Stored records
- Opening Delimiter -
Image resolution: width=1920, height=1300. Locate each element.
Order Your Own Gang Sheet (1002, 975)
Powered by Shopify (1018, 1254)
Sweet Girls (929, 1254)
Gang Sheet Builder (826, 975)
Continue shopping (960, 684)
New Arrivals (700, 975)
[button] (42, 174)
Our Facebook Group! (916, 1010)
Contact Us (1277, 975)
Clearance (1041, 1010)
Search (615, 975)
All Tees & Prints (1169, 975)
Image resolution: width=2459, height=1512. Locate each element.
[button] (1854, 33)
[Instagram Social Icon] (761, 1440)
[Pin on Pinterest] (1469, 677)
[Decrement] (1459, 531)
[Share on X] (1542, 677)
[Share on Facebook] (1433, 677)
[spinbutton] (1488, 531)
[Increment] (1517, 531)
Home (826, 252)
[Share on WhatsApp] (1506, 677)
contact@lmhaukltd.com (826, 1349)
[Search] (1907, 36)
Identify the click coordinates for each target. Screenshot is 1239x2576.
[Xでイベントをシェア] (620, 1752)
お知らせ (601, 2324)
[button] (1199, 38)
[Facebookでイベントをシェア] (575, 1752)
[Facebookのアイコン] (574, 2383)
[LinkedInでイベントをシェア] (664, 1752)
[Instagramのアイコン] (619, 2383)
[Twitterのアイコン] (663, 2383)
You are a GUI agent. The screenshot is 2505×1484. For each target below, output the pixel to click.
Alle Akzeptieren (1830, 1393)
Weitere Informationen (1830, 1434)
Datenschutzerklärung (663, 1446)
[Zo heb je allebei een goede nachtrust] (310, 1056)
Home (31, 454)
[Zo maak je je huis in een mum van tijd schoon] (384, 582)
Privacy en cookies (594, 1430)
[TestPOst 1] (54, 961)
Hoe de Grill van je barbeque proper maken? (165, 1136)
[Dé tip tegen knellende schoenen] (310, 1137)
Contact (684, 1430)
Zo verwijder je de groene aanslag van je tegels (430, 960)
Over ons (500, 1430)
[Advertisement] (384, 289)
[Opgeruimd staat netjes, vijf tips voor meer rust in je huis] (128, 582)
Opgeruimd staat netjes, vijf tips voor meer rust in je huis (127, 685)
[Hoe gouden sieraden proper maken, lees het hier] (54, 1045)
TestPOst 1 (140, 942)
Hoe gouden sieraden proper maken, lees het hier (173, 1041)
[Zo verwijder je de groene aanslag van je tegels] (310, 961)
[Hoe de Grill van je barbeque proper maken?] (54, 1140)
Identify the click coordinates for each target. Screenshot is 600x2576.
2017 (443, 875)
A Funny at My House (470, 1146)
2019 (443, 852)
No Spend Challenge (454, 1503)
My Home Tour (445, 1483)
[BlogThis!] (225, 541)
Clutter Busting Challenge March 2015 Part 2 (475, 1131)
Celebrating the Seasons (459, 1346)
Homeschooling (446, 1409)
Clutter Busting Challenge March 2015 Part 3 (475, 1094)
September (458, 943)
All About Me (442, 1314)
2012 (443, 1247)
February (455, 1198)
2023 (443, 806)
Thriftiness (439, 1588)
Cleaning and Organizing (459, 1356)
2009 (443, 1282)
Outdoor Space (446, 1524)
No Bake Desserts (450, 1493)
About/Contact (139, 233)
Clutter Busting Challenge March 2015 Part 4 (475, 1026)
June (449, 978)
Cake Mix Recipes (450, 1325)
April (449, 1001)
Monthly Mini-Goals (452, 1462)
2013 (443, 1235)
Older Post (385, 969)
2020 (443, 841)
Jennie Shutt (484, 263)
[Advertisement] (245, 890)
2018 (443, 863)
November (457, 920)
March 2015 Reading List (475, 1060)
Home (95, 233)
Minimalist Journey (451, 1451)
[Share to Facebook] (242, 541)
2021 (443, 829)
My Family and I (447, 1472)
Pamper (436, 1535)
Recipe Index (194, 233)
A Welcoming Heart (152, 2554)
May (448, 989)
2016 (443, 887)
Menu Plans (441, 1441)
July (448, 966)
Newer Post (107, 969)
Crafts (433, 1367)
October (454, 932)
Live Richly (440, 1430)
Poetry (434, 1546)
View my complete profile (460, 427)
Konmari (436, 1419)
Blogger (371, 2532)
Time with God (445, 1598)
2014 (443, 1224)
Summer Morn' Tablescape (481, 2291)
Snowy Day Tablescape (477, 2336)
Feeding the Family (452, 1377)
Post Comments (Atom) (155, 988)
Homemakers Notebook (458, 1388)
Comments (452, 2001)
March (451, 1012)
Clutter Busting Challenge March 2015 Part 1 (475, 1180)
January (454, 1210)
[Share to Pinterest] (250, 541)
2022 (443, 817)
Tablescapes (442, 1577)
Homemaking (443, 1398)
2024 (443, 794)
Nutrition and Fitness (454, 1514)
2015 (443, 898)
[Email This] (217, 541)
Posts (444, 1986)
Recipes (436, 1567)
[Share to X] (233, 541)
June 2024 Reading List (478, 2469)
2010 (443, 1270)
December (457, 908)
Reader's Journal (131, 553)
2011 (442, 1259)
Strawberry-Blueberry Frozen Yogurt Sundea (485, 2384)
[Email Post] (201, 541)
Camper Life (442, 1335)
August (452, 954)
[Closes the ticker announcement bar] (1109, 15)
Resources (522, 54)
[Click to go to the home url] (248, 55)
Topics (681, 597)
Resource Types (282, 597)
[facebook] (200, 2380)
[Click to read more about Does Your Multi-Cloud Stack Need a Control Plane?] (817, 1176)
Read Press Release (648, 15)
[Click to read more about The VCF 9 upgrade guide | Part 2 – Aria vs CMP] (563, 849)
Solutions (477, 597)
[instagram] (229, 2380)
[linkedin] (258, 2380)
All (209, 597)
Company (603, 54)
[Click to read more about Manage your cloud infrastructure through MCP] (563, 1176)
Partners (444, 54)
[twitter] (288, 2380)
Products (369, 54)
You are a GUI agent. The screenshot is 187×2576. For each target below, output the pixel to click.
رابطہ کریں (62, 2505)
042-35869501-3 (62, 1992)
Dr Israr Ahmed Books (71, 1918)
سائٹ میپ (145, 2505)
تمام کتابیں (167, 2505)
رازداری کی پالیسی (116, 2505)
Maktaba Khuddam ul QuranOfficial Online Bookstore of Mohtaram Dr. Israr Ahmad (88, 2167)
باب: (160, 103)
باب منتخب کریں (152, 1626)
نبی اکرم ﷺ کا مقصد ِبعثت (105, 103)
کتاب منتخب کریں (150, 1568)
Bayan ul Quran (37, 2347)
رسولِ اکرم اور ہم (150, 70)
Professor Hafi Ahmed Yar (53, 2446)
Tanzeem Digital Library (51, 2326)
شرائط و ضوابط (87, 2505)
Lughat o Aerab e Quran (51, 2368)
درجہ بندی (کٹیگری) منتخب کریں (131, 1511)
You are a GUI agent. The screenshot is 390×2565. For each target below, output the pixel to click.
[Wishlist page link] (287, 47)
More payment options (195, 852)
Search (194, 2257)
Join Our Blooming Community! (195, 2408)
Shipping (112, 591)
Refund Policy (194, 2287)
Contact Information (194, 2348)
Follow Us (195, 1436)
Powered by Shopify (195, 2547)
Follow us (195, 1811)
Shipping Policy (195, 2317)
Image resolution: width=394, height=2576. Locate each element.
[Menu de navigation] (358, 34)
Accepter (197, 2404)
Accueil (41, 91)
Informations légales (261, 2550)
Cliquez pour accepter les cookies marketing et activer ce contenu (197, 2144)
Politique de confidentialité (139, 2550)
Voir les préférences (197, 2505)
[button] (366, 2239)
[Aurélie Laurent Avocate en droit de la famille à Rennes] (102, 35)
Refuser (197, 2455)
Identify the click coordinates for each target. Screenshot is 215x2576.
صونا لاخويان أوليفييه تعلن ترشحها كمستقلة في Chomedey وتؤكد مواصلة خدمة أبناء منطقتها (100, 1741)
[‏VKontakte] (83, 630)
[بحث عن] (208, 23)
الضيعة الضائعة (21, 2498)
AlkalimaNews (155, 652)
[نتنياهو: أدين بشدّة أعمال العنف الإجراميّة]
- Closing Delimiter -
◆ The task:
If a line in the records contains the word "Identify", copy it.

◆ Task answer:
Identify the click coordinates for each target. Screenshot is 1239x2576.
Identify the click coordinates for each target. Screenshot is 600x2576.
Identify the click coordinates for each target. Screenshot is 215x2576.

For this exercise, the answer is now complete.